Extracted entries
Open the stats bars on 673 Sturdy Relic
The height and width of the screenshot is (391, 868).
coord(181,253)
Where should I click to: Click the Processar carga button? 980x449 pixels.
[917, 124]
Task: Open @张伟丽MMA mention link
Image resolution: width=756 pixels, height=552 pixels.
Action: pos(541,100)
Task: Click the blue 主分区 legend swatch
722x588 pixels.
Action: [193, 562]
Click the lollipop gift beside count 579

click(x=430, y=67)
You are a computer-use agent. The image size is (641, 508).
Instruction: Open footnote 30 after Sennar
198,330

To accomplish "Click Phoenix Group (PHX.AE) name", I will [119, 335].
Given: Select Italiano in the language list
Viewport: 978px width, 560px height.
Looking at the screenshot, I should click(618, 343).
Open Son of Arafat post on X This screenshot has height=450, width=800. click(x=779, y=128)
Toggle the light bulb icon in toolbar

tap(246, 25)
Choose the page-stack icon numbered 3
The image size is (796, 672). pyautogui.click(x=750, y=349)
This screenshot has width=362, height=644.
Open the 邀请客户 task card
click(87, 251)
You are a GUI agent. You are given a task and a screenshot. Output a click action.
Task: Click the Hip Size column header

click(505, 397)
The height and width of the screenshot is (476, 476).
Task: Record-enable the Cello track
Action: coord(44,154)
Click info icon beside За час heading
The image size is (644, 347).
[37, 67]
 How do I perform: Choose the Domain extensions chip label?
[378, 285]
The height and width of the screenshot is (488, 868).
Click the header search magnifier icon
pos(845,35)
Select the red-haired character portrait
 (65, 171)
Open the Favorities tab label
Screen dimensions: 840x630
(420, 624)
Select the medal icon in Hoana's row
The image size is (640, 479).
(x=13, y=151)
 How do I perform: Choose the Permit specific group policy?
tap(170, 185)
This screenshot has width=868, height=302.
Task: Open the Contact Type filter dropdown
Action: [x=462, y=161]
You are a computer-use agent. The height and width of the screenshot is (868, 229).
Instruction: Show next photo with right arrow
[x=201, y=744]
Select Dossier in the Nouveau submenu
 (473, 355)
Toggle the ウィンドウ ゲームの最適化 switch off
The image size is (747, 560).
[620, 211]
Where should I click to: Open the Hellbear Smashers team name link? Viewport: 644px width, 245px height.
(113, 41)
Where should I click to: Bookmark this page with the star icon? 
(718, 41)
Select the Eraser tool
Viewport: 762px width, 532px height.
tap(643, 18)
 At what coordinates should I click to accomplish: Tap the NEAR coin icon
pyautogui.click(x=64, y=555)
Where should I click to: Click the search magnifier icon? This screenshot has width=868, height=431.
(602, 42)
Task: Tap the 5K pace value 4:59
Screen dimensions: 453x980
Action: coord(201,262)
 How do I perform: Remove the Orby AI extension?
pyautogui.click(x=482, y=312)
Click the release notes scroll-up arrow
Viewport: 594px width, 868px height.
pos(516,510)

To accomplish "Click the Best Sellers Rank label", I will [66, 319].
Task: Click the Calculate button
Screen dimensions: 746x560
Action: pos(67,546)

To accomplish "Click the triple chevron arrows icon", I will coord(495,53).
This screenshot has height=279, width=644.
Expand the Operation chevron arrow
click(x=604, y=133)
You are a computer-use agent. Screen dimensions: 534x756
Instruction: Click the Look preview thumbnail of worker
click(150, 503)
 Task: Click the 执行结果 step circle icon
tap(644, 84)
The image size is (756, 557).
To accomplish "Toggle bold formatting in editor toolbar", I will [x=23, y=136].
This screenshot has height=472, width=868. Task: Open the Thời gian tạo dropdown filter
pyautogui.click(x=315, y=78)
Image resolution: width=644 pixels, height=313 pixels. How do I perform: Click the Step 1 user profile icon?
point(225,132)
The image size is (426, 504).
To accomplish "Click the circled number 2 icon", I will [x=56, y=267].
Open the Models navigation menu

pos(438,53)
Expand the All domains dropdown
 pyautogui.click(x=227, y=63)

Task description
Which lines run from the one containing "This screenshot has height=472, width=868." to the end of the entries above? Print them exactly, both ends included, and nothing else.

Response to this exercise
This screenshot has height=472, width=868. Task: Open the Thời gian tạo dropdown filter
pyautogui.click(x=315, y=78)
Image resolution: width=644 pixels, height=313 pixels. How do I perform: Click the Step 1 user profile icon?
point(225,132)
The image size is (426, 504).
To accomplish "Click the circled number 2 icon", I will [x=56, y=267].
Open the Models navigation menu

pos(438,53)
Expand the All domains dropdown
 pyautogui.click(x=227, y=63)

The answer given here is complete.